In between, he traveled to New York City several times, becoming involved with Alfred Stieglitz’s pioneering gallery and magazine 291 and attending Mabel Dodge Luhan’s weekly soirées at her Greenwich Village apartment. During the war years, “Picabia had managed to stay out of the trenches by getting himself posted as chauffeur to a French general who happened to be an old friend of his father-in-law,” Tomkins reported. He also managed to tuck in an affair with Isadora Duncan, launch a magazine called 391, and continue a pattern of drinking and strange behavior that would eventually lead to a nervous breakdown.

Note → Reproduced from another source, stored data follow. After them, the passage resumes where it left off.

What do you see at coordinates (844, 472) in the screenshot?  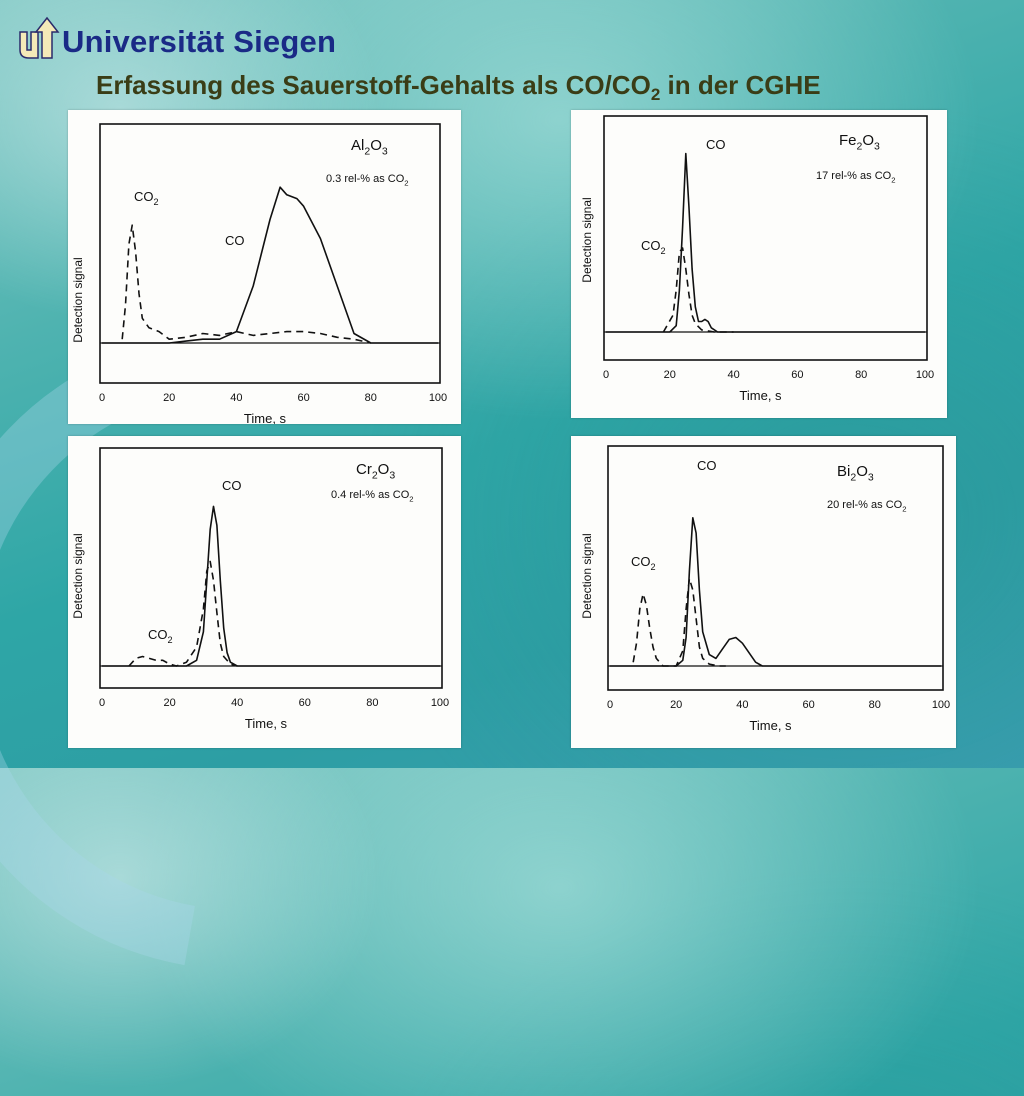 I see `label-part: Bi` at bounding box center [844, 472].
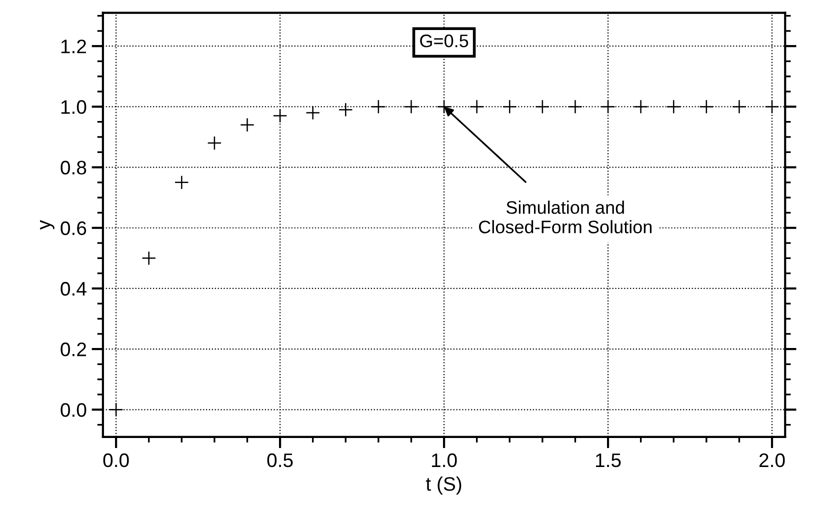 The height and width of the screenshot is (511, 817). I want to click on x-tick-label: 0.5, so click(280, 460).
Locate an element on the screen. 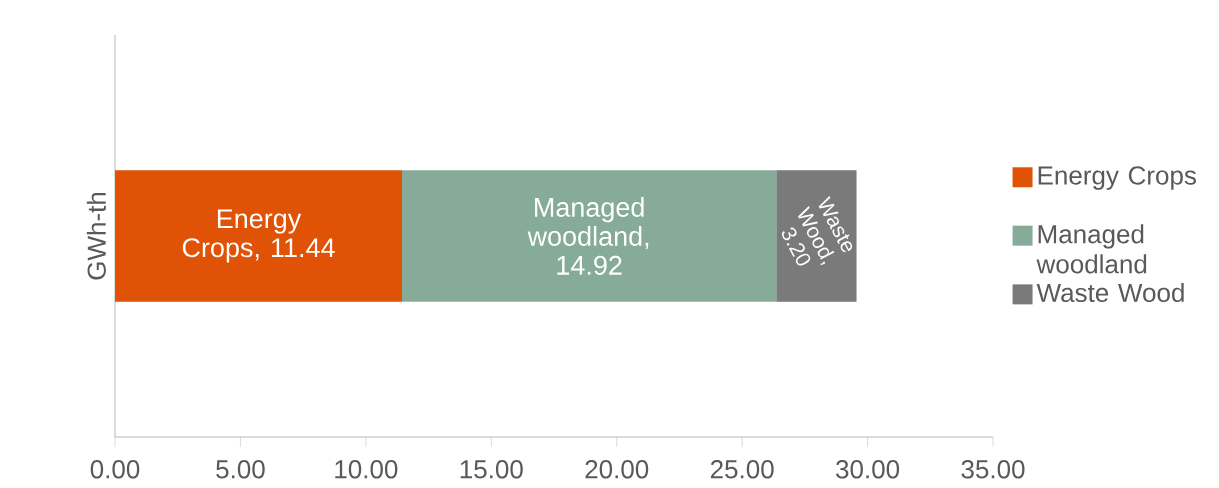  y-axis-title: GWh-th is located at coordinates (96, 236).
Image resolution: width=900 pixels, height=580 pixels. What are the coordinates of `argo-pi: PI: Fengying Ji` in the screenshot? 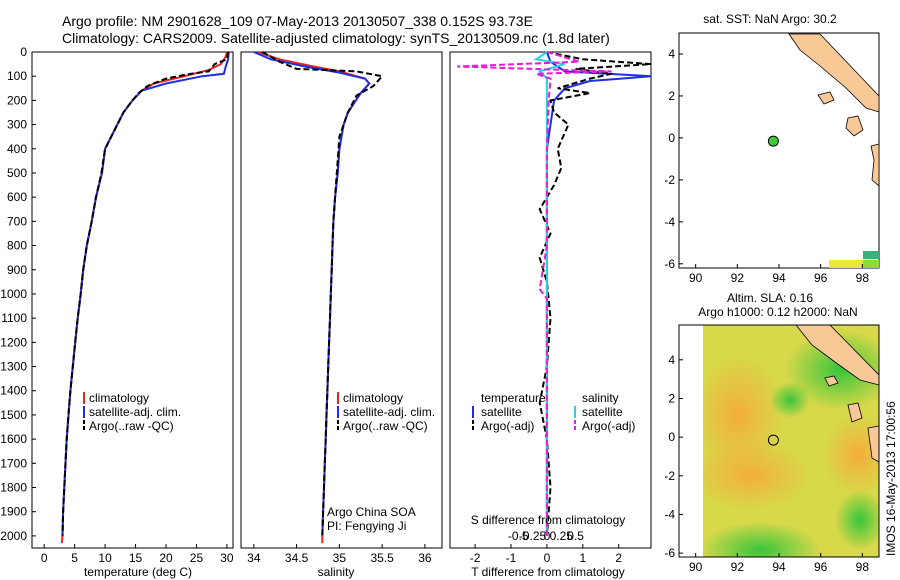 It's located at (366, 526).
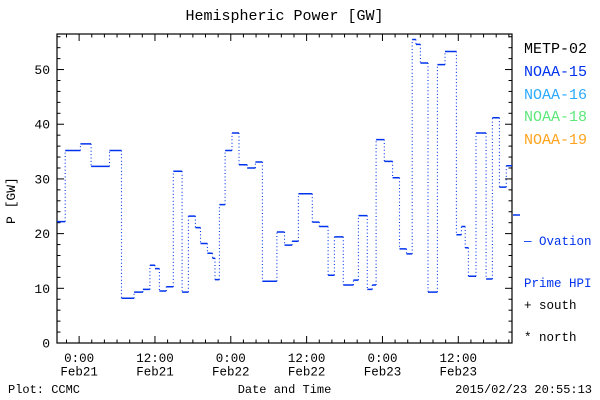  Describe the element at coordinates (44, 390) in the screenshot. I see `footer-plot-source: Plot: CCMC` at that location.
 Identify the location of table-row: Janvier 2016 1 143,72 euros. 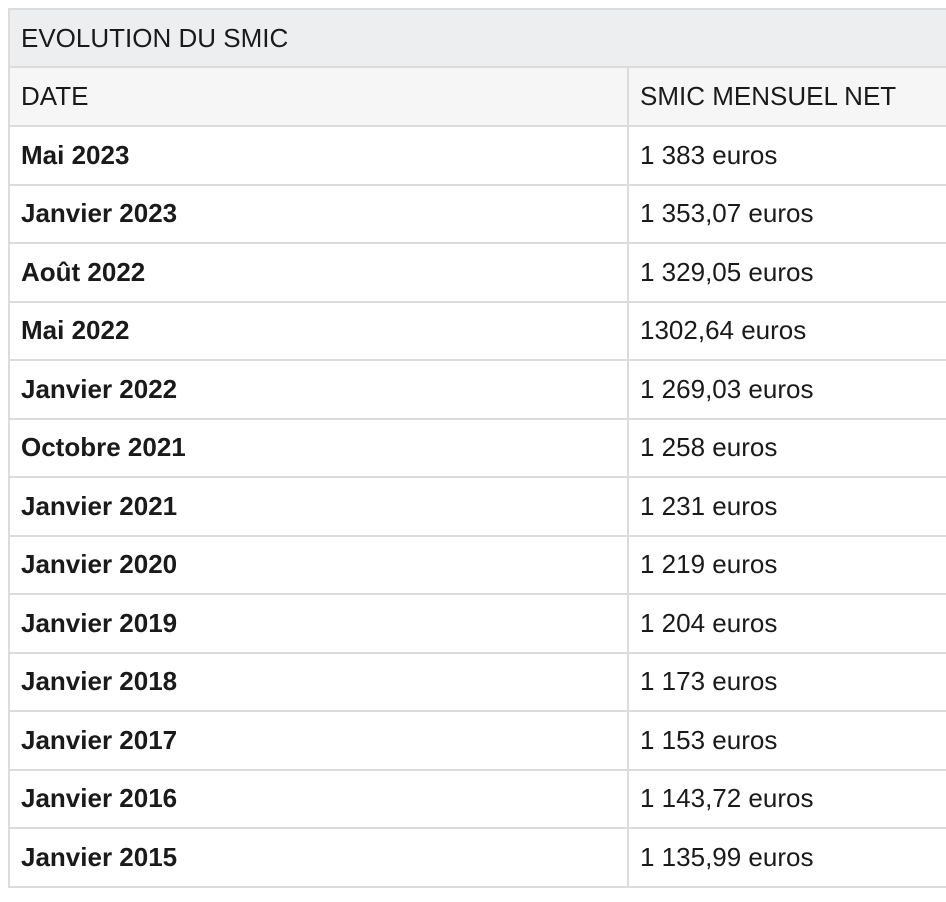
(478, 800).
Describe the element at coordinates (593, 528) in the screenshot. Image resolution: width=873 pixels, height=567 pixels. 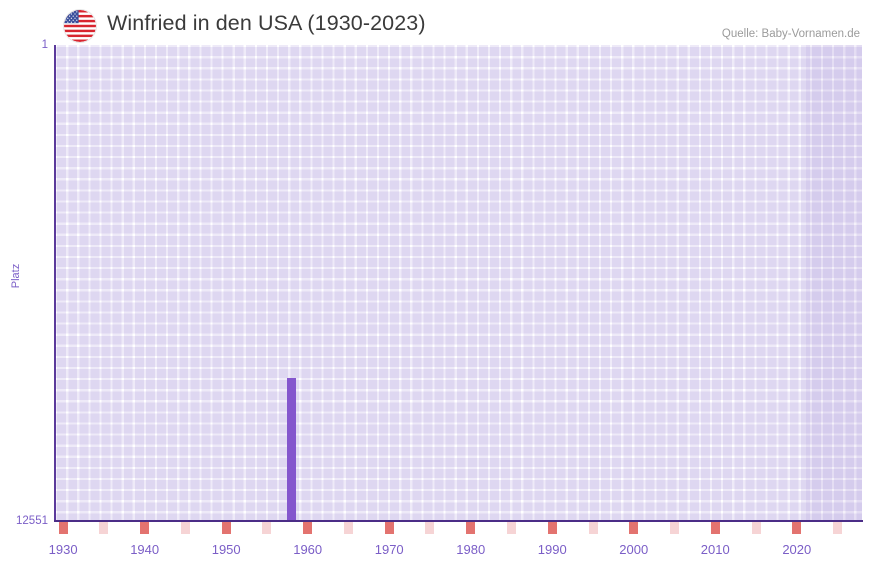
I see `x-axis-tick-1995` at that location.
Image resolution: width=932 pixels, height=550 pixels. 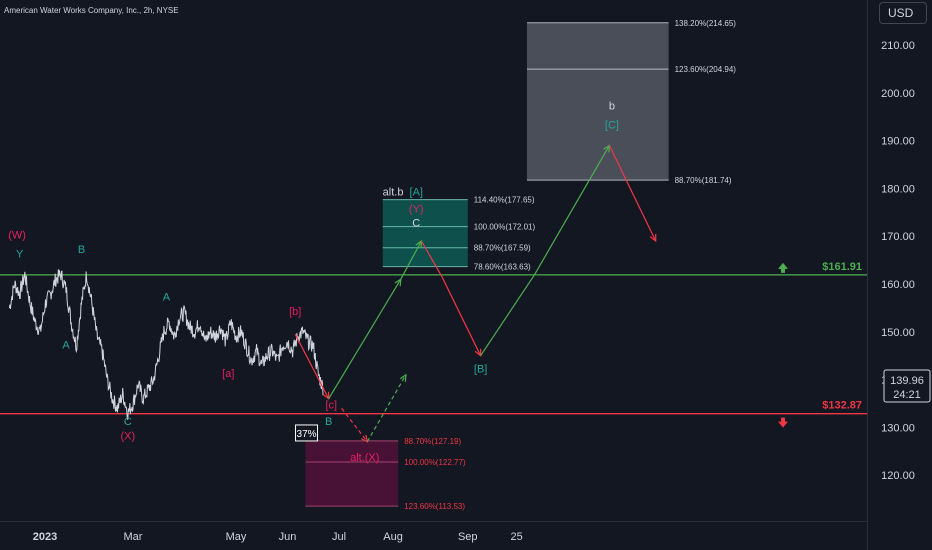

Seeking treatment for depression in Zurich, Picabia met up with Dada ringleader Tristan Tzara, whose radical ideas were tailor-made for this most restless of artists. He published poems and machine drawings in Dada magazines, but eventually gravitated to Surrealist circles, only to turn on the movement a few year later, denouncing Andre Breton’s First Surrealist Manifesto in 1924. That same year he acted in a film by René Clair and somehow pulled together an avant-garde ballet with music by Erik Satie. “For all of his self-contradictions and abrupt changes of course…, his bedrock commitment to spontaneous, unplanned, untheorized, individual experience never wavered, and in this sense he remained, all his life, a true Dadaist,” Tomkins noted in Duchamp.
In his forties and fifties, he returned to figurative art, and toward the end of his life moved to the south of France, where he produced a series of paintings based on nude glamour photos from popular French erotica, like raunchy magazines, postcards, and photo-novels. Shown at Hauser & Wirth in London in 2006, the works seem to anticipate the smirky highbrow porn of John Currin.
If you are curious to learn more about this protean and untamed character, who never quite achieved the art-historical superstar status of his near contemporaries in the School of Paris—Matisse, Picasso, Mondrian, Bonnard, et al.–a full-dress retrospective is on its way to the Museum of Modern Art this November (through March 19, 2017). It looks like it will be a rich opportunity to re-assess an erratic but always intriguing career.